DATASET RECORDS →
● ● ● ●
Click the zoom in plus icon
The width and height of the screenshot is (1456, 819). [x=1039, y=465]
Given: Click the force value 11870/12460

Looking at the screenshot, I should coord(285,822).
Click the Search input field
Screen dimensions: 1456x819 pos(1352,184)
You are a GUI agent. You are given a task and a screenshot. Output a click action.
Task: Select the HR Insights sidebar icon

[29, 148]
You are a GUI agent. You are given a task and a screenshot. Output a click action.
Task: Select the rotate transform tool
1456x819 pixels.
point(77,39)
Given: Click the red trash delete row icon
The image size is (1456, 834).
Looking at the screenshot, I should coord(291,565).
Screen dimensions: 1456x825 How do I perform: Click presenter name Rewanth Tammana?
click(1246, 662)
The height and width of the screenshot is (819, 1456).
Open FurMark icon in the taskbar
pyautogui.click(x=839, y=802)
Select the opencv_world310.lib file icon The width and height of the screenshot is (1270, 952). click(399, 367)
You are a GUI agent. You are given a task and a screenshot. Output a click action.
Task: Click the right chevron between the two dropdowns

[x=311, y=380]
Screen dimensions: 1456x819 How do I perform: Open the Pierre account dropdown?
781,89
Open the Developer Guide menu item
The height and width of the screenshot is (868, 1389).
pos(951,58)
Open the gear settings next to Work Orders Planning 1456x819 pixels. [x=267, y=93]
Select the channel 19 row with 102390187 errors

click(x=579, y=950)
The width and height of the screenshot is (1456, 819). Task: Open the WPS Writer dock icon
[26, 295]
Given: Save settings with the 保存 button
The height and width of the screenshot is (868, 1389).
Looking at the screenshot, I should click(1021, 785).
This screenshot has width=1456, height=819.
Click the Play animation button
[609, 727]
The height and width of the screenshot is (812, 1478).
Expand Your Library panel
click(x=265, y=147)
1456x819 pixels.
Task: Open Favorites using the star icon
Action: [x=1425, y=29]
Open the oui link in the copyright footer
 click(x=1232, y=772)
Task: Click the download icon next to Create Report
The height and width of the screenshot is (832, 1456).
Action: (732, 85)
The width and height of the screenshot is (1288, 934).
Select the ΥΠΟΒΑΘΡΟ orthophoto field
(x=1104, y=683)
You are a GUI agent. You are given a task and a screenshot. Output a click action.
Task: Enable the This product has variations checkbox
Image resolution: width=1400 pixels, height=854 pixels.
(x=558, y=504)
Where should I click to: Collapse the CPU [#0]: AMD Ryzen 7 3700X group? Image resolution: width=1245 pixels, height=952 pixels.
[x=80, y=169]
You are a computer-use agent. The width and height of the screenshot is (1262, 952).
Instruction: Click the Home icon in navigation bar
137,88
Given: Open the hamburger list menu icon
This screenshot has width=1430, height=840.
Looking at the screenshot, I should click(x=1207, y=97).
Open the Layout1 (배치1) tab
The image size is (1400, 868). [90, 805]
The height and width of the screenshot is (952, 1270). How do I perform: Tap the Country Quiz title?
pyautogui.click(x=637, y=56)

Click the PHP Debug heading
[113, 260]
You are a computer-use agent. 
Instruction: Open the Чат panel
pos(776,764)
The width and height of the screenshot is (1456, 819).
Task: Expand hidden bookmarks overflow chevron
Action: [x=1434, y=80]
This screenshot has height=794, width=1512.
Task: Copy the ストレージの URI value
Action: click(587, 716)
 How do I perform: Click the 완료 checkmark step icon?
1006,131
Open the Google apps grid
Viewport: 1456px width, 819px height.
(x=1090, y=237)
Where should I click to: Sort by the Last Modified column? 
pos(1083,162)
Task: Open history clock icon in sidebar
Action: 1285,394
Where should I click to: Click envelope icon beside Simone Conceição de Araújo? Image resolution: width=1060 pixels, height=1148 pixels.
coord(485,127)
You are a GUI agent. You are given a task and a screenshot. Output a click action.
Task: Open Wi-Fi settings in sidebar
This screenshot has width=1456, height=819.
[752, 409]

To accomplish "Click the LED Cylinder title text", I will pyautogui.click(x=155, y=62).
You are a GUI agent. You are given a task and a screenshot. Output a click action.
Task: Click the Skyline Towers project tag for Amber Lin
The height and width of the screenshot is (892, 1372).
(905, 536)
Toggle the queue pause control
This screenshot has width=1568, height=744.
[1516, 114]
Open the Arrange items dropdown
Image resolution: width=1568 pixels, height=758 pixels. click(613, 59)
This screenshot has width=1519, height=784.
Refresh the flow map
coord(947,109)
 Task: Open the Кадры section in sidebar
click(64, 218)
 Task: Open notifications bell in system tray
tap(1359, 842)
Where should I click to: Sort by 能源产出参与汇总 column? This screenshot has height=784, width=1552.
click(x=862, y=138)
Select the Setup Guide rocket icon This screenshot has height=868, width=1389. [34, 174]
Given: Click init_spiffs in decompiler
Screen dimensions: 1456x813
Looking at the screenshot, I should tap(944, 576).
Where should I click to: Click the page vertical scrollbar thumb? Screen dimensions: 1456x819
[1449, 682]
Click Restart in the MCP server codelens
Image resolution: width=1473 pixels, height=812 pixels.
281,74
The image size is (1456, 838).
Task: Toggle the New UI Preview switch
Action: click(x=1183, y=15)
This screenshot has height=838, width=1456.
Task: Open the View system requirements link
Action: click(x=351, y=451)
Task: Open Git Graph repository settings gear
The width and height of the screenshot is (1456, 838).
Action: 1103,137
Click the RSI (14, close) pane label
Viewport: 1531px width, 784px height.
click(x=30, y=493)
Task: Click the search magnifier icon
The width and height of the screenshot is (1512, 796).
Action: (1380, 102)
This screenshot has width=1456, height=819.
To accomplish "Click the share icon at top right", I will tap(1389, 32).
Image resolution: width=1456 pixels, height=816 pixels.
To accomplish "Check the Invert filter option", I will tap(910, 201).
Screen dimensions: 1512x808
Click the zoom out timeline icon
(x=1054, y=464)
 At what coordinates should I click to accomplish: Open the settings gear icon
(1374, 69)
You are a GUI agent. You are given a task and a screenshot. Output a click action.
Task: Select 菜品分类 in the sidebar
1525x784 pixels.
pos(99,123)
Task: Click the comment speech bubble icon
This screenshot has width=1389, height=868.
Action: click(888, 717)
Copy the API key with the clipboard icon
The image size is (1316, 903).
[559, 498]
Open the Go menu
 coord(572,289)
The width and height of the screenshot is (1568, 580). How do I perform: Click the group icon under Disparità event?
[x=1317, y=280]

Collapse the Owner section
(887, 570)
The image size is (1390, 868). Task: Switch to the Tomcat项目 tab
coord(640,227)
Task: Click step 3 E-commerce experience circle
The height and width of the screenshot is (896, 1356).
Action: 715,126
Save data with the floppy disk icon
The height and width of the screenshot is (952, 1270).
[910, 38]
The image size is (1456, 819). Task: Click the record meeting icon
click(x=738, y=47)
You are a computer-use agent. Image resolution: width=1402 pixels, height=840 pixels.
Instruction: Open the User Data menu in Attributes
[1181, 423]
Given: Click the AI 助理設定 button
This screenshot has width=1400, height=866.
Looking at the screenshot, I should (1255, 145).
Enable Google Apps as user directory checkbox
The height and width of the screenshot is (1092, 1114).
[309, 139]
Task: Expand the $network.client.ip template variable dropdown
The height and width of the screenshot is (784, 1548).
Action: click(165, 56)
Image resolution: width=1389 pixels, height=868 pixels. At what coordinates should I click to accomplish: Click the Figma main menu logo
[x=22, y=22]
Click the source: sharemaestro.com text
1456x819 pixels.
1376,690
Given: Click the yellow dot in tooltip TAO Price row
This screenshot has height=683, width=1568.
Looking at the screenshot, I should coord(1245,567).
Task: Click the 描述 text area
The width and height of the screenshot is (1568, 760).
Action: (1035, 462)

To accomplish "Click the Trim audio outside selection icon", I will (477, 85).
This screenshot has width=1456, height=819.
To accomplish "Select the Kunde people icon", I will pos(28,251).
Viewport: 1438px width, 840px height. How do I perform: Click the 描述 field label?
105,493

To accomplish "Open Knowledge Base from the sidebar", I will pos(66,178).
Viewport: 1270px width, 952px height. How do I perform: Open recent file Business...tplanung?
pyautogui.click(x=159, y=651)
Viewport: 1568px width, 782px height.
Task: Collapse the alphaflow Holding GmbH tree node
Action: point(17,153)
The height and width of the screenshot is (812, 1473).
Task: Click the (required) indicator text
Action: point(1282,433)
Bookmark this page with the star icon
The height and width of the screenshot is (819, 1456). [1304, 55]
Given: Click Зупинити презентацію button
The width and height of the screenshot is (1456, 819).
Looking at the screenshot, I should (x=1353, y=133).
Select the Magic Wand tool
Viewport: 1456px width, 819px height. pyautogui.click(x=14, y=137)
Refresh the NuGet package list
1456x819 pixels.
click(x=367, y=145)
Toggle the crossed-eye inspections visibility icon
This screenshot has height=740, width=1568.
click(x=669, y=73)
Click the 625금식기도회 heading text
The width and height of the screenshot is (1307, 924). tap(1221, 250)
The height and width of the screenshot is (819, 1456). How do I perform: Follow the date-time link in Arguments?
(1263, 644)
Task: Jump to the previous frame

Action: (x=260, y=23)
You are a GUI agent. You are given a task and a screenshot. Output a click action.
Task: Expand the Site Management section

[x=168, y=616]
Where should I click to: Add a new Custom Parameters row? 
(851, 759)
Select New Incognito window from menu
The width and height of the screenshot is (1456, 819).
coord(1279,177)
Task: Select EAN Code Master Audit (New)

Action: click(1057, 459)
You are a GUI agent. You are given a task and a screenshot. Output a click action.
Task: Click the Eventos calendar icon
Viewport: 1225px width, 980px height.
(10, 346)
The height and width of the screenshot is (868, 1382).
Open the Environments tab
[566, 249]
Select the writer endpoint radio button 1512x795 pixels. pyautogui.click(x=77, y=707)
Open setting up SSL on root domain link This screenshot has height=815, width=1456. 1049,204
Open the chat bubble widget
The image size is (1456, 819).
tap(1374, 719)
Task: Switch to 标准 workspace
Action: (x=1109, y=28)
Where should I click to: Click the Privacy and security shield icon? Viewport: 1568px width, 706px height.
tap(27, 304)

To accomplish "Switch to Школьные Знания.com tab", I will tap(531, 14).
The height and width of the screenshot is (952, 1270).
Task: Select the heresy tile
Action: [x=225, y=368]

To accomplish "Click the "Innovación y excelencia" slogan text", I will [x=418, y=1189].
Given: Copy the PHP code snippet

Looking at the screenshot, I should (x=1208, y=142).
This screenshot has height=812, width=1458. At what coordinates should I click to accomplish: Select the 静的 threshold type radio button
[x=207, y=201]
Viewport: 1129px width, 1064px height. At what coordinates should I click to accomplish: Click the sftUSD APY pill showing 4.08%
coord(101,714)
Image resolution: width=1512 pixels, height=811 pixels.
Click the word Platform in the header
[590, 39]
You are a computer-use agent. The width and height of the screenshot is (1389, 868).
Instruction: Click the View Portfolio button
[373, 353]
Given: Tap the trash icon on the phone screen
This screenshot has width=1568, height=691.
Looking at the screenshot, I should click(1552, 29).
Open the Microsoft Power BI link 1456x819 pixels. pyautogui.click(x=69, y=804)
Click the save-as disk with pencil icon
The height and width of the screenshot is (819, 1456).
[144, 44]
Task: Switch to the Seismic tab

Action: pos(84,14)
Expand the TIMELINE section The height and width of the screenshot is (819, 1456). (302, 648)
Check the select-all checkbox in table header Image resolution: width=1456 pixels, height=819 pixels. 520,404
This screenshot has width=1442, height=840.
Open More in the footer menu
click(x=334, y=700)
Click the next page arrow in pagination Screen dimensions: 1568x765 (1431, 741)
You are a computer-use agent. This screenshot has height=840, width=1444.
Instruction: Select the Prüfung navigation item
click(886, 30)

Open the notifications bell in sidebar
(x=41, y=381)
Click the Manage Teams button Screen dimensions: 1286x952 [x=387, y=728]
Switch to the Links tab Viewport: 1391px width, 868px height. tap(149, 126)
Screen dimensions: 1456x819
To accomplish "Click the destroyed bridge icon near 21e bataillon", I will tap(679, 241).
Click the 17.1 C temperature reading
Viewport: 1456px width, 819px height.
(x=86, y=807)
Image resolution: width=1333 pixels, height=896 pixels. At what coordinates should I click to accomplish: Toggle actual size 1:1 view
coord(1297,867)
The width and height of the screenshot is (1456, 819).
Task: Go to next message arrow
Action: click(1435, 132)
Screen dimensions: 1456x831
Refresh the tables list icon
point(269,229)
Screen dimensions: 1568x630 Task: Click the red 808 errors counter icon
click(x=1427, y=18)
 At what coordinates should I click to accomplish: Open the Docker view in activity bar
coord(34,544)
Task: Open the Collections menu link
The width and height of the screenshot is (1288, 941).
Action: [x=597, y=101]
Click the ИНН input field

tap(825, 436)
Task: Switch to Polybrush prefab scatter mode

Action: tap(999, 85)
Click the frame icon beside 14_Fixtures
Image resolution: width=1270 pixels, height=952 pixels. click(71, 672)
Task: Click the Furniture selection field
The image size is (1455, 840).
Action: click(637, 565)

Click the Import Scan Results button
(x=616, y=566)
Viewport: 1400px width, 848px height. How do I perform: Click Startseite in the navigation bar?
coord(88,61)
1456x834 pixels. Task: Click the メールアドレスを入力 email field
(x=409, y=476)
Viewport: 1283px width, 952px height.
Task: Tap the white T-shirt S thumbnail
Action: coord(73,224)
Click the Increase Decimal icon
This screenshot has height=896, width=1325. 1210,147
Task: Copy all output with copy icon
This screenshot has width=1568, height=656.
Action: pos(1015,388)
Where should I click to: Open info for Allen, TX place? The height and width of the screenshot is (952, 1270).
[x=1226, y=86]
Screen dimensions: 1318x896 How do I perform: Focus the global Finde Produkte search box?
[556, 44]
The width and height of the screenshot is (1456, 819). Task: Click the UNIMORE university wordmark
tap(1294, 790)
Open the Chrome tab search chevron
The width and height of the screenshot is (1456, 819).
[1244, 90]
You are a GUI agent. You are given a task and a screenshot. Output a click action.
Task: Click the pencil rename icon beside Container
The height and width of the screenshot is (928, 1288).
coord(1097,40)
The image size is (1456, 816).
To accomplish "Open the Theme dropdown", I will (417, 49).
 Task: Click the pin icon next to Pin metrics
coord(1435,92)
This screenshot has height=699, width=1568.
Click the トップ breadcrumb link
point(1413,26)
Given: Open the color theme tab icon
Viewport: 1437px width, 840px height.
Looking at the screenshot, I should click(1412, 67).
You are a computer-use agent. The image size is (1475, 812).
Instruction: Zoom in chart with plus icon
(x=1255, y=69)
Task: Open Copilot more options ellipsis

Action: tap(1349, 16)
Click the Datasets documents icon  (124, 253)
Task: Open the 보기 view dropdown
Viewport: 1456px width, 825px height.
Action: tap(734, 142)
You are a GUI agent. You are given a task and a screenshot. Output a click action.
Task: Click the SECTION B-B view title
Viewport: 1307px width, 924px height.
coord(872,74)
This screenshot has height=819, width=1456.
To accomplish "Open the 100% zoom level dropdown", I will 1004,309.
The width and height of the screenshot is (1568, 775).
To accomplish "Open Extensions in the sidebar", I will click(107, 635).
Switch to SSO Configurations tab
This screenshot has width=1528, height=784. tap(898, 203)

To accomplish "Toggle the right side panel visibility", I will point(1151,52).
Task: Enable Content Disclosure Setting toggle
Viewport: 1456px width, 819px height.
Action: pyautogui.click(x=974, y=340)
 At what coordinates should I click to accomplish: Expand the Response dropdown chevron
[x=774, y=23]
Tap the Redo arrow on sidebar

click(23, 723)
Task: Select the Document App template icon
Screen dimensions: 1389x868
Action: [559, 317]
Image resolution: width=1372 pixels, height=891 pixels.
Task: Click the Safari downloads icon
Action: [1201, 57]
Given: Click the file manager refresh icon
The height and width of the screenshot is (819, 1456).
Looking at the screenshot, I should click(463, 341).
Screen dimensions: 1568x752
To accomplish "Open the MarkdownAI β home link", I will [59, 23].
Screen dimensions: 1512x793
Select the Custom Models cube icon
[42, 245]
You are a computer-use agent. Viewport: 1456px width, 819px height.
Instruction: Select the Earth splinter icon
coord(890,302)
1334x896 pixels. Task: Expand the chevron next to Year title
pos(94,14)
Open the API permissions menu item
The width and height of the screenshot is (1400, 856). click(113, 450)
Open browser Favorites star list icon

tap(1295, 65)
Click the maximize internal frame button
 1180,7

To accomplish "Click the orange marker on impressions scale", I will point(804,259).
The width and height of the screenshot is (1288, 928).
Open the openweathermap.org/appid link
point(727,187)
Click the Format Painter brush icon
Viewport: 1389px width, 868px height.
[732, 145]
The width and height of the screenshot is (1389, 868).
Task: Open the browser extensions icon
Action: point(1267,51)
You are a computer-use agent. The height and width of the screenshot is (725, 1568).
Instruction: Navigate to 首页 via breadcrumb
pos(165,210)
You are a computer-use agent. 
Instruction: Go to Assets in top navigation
● ● ● ●
ASSIGNMENT → Would you copy each line of the records that contains "bubble"?

ANSWER FOR THE TASK →
Task: Click the comment speech bubble icon
Open the chat bubble widget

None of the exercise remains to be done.